Economic showdown this week will set the tone for 2022
CBC
For the many Canadians who watch the economy the way some people watched the battle that led to Sunday's Grey Cup, this is an exciting week.
In a rush to get business completed before the year ends, Canada's finance minister, Chrystia Freeland, kicks off an economic blitz.
On Monday, she outlined the federal government's new relationship with the Bank of Canada. And on Tuesday afternoon, she presents a fractured Parliament with her outlook for the economy and for spending in the coming year.
But that's not all that awaits economy devotees. Also this week, due to an accident of the calendar, Wednesday will offer a new set of hotly awaited — and hotly debated — economic data that will also help set the tone for 2022.
Canadian inflation figures are out and face close scrutiny following last week's report of staggering price rises in the United States.

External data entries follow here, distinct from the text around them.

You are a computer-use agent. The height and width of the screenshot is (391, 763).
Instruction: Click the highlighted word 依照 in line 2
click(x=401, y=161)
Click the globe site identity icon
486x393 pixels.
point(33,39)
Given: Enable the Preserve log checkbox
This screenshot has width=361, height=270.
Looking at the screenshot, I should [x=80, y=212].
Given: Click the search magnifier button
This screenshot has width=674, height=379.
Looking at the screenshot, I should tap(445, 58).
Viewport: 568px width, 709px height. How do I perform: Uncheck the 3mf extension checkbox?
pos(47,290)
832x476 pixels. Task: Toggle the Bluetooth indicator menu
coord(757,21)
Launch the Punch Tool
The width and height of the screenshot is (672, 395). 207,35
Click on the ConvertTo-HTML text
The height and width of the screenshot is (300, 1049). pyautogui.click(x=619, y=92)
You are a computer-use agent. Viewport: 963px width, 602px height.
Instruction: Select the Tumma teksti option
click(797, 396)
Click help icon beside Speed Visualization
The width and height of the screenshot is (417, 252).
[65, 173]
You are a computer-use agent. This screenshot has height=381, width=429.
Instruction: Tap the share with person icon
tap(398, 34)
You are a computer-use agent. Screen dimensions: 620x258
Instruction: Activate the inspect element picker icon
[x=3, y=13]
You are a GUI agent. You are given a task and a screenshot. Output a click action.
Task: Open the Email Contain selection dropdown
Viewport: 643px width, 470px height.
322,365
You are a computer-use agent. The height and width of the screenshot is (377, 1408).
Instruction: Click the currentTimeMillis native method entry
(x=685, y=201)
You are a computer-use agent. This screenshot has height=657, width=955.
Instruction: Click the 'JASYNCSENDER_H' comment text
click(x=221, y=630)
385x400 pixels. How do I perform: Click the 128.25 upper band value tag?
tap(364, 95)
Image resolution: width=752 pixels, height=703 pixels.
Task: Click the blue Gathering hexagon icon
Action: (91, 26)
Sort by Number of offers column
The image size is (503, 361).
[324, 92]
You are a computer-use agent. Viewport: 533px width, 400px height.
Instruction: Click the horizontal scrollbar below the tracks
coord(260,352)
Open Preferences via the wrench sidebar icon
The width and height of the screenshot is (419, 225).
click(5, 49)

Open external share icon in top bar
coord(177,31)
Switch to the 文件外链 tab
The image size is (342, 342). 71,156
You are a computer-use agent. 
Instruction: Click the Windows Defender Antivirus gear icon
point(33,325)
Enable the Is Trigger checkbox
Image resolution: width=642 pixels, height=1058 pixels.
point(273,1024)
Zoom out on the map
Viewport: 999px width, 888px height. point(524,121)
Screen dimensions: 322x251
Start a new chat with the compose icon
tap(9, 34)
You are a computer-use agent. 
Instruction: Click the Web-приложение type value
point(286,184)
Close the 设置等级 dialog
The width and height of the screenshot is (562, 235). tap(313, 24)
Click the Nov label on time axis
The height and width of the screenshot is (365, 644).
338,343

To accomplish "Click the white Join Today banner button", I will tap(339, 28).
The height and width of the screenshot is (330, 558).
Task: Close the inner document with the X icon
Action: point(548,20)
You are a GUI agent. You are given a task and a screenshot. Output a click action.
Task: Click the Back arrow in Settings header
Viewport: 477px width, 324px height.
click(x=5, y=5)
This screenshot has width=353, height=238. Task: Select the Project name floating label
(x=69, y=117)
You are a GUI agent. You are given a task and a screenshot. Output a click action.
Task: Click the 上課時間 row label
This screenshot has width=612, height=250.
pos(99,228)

Also Wednesday, U.S. Federal Reserve chair Jerome Powell is widely expected to reveal what he is going to do about those rising prices in the coming year, something that will affect Canadians, too.
Not to be left out, the other economic issue that rivals inflation — house prices — gets its final reveal before the new year as the Canadian Real Estate Association (CREA) rolls out its latest data on Canada's pricey market, and the Canada Mortgage and Housing Corporation releases the latest numbers on housing starts.
Two other economic indicators — retail sales and manufacturing orders — are both expected to show the economy remains strong.
While some of us may have had trouble working up much enthusiasm for the weekend wrestling match between the victorious Winnipeg Blue Bombers and the ruffle-furred Hamilton Tiger-Cats, for the economy-minded, the rest of the week will provide not just excitement but fodder for hours of holiday debate.
In some ways, Freeland's first economic item of business this week, creating a new set of rules for the Bank of Canada, was a matter of housekeeping.
Some commentators had feared a delay in announcing the new rules signalled big changes afoot, such as adopting U.S. rules where Congress requires the Federal Reserve to consider equally the inflation rate and unemployment when choosing when to adjust interest rates.
In the event, it seems that a continuing battle with COVID-19 and a parliamentary election were the real reasons for the delay.
"This is not a dual mandate," Freeland said sternly at a Monday news conference with her chief central banker, Tiff Macklem. "We are very explicitly, with this mandate renewal, choosing not to do that."
But the implication of the change — which gives the bank leeway to consider unemployment as well as the inflation target when setting rates — is that Macklem and his team will be permitted to let the economy run a little hotter than it otherwise would if they decide jobs are at stake. Otherwise, there would be no reason for the change of wording.
On Wednesday, Macklem gets an entire news conference of his own to try to explain the subtle differences that the rewording imply.